Des créneaux réservés pour les urgences ou suivis réguliers
Mathilde Bouvier, directrice régionale d'un cabinet en centre-ville, fait le même constat. "C'est impossible de trouver un rendez-vous du jour pour le lendemain, même en urgence." Alors, selon l'urgence du rendez-vous, Alexandre Yactine, lui, réserve des plages horaires spécifiques "pour dévitaliser une dent à la suite d'une rage de dents, faire un appareil, etc. Tout ce qui nécessite une prise en charge rapide ou un suivi régulier." Bilans, détartrages, traitements des caries, poses d'implants… Il existe pléthore de raisons de prendre soin de son hygiène bucco-dentaire. Alexandre Yactine ne se cache pas. "Notre emploi du temps s'organise au cas par cas selon le besoin. J'essaye de ne jamais avoir plus de deux mois de délai." Afin de réduire l'attente, il est aussi prêt à élargir ses horaires. Il examine de 9 heures à 13 heures et de 14 heures à 18 h 30, du lundi au jeudi, sans oublier les tâches administratives. "Pour les urgences, on essaie de trouver un créneau dans la journée. Je déborde souvent sur ma pause déjeuner ou ma fin de journée. C'est une gymnastique dans l'agenda. Si on voulait, on aurait de la demande pour travailler sept jours sur sept, mais je suis sûr que ça ne suffirait pas !" La preuve, "on reçoit entre 30 et 40 appels par jour pour de l'urgent, confie Mathilde Bouvier. On ne peut pas accepter tout le monde. On les oriente vers l'hôpital le plus proche ou on leur donne le numéro d'un dentiste de garde."

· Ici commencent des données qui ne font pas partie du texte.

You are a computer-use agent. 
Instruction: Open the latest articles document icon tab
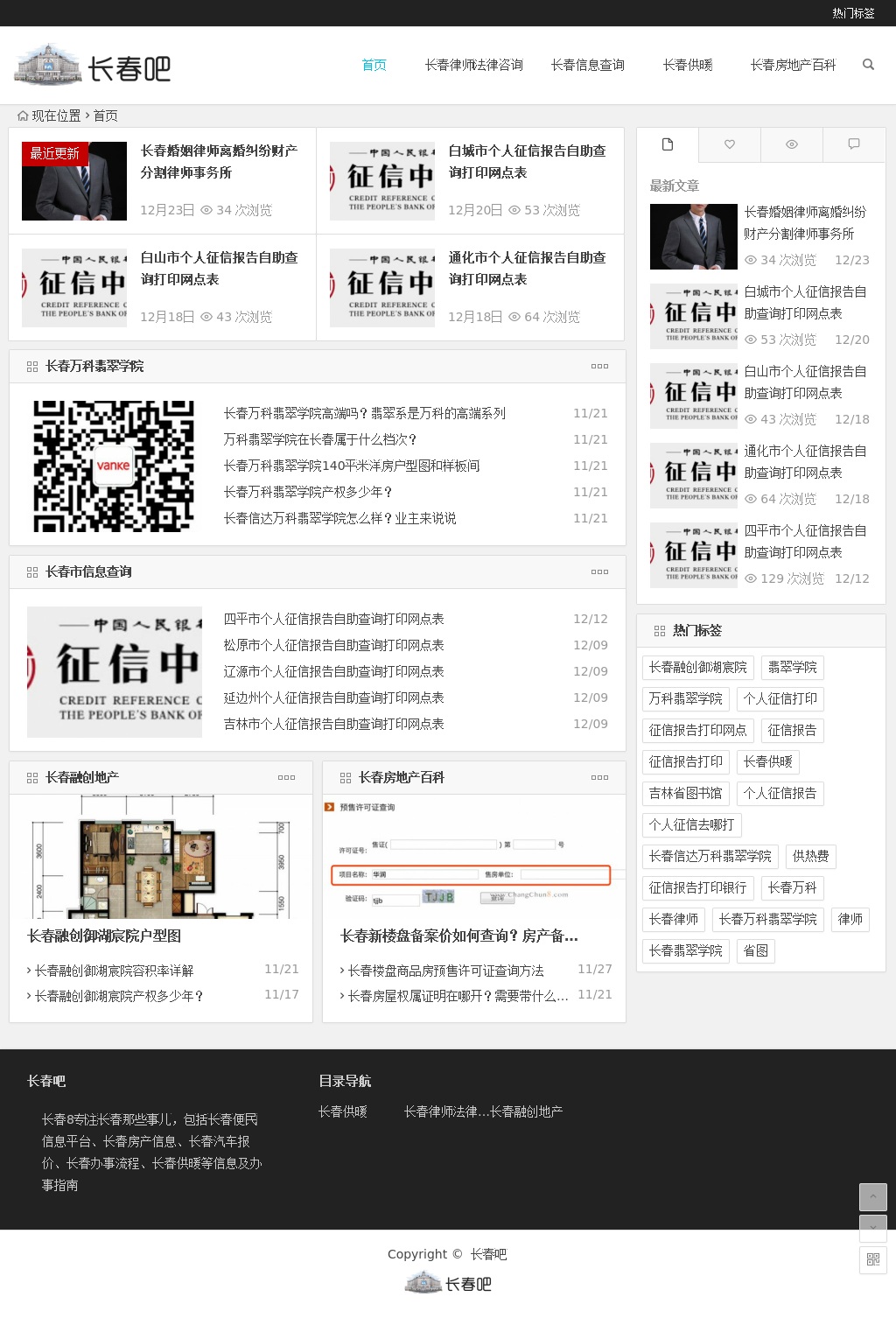click(668, 144)
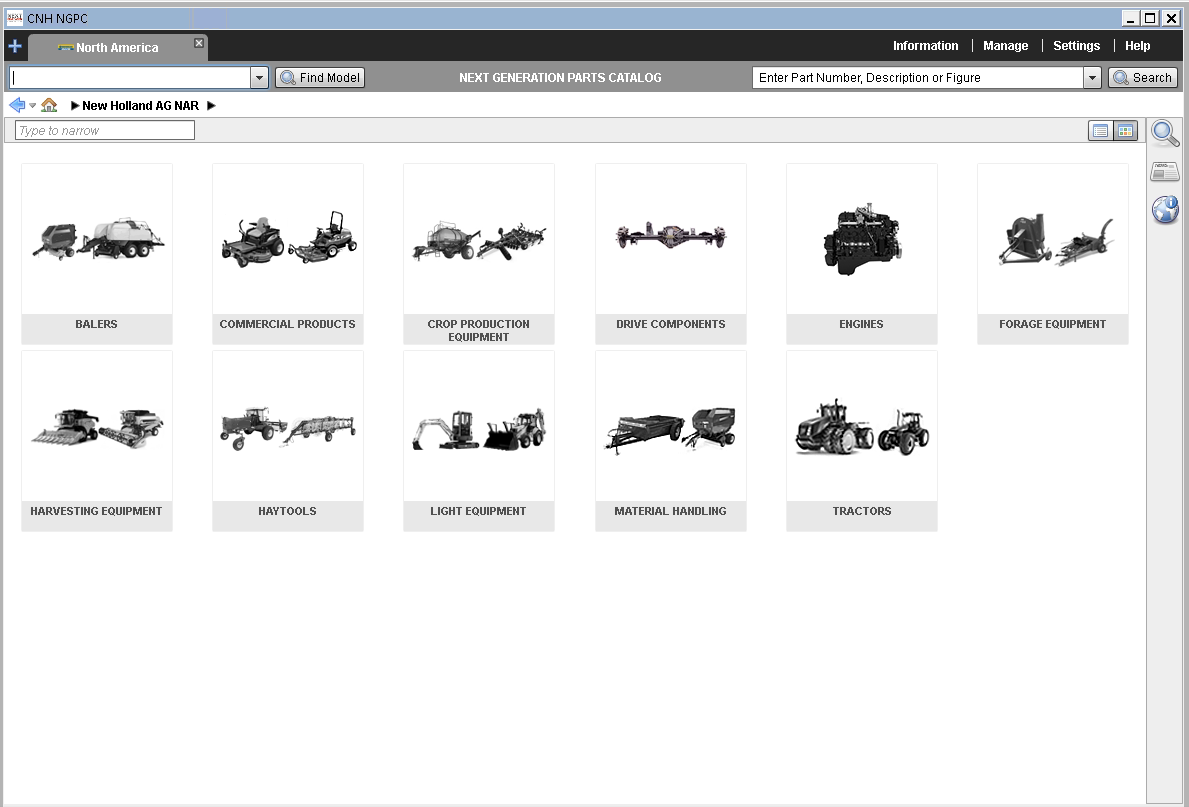Click the Search button
This screenshot has height=807, width=1189.
click(x=1142, y=78)
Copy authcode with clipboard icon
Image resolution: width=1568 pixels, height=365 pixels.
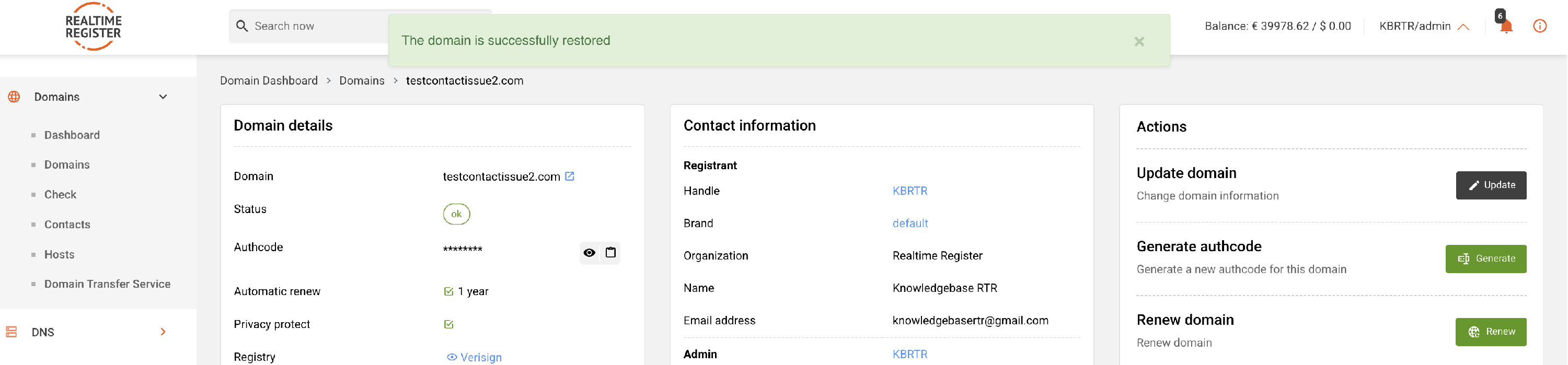610,252
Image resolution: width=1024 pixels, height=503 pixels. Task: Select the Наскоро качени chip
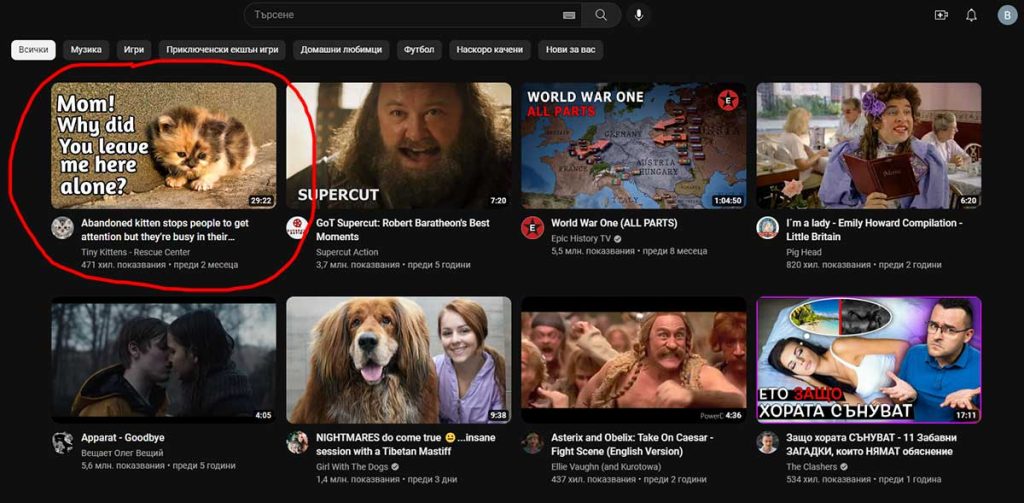click(x=488, y=49)
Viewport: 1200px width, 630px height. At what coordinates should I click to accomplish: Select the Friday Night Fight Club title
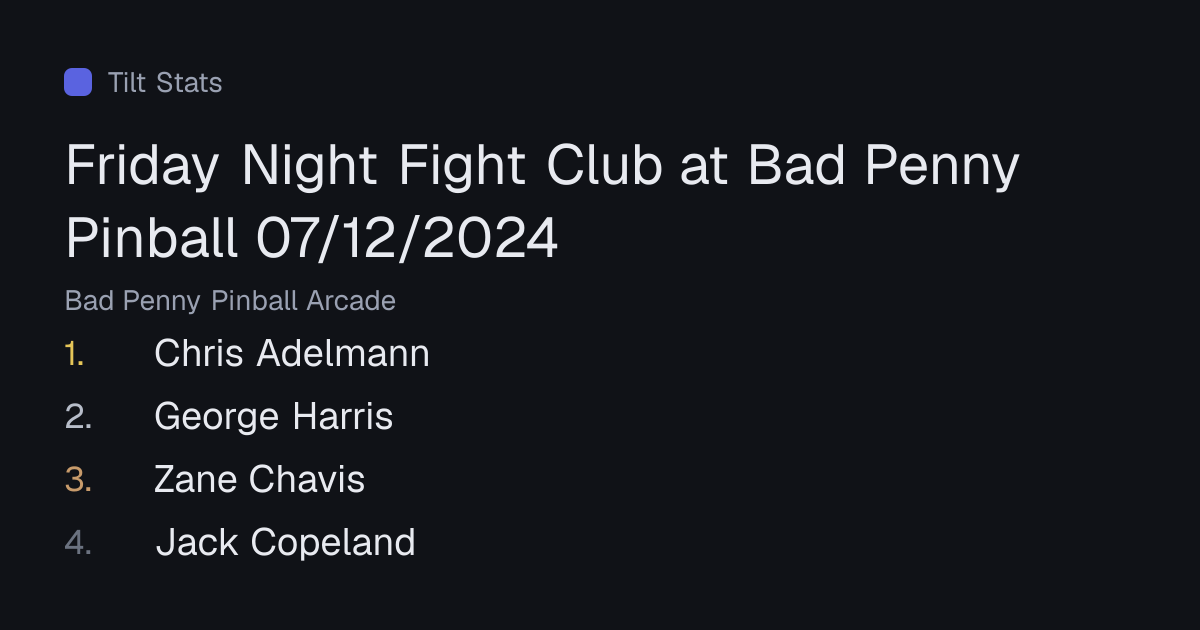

"Quand on a un dentiste qui nous suit, on ne le lâche pas"
Trouver un nouveau dentiste n'est pas une mince affaire à Caen. Quelques patients témoignent.
Dans la salle d'attente du cabinet dentaire, tous les patients font le même constat : l'attente est longue pour prendre rendez-vous avec un dentiste. L'un a pris rendez-vous en mai pour le mois de septembre, l'autre vient au cabinet pour tenter de trouver un créneau… C'est un véritable parcours du combattant pour aller soigner ses petites quenottes. Et la Covid-19 n'a pas aidé les praticiens, contraints de décaler leurs plannings.
Cinq mois d'attente
Stéphanie Fritz n'a pas pu faire son contrôle l'an dernier. Alors cette fois, toute la famille passe entre les mains du dentiste. "On a fait un convoi en famille. J'ai pris rendez-vous pour ma maman, mes deux enfants et moi", sourit la mère de famille de 45 ans qui a dû patienter cinq mois. "J'ai posé une journée de congés pour venir ici. Le problème, c'est qu'en sortant, il faudrait presque prendre rendez-vous pour l'année prochaine." Elle s'estime quand même chanceuse. Habitant Bénouville, elle a suivi sa dentiste qui s'est installée aux portes de Caen il y a quatre ans. "On s'entend bien avec elle. Quand on a confiance en notre dentiste, on ne change pas !" Au risque de ne pas trouver un dentiste qui l'accepte en tant que nouvelle patiente. En cas d'urgence - une de ses dents, cassée, s'est infectée au mois d'avril - "j'ai été prise en charge en trois jours. Avec les antibiotiques, j'ai tenu le coup et je comprends les dentistes, ils sont déjà surchargés."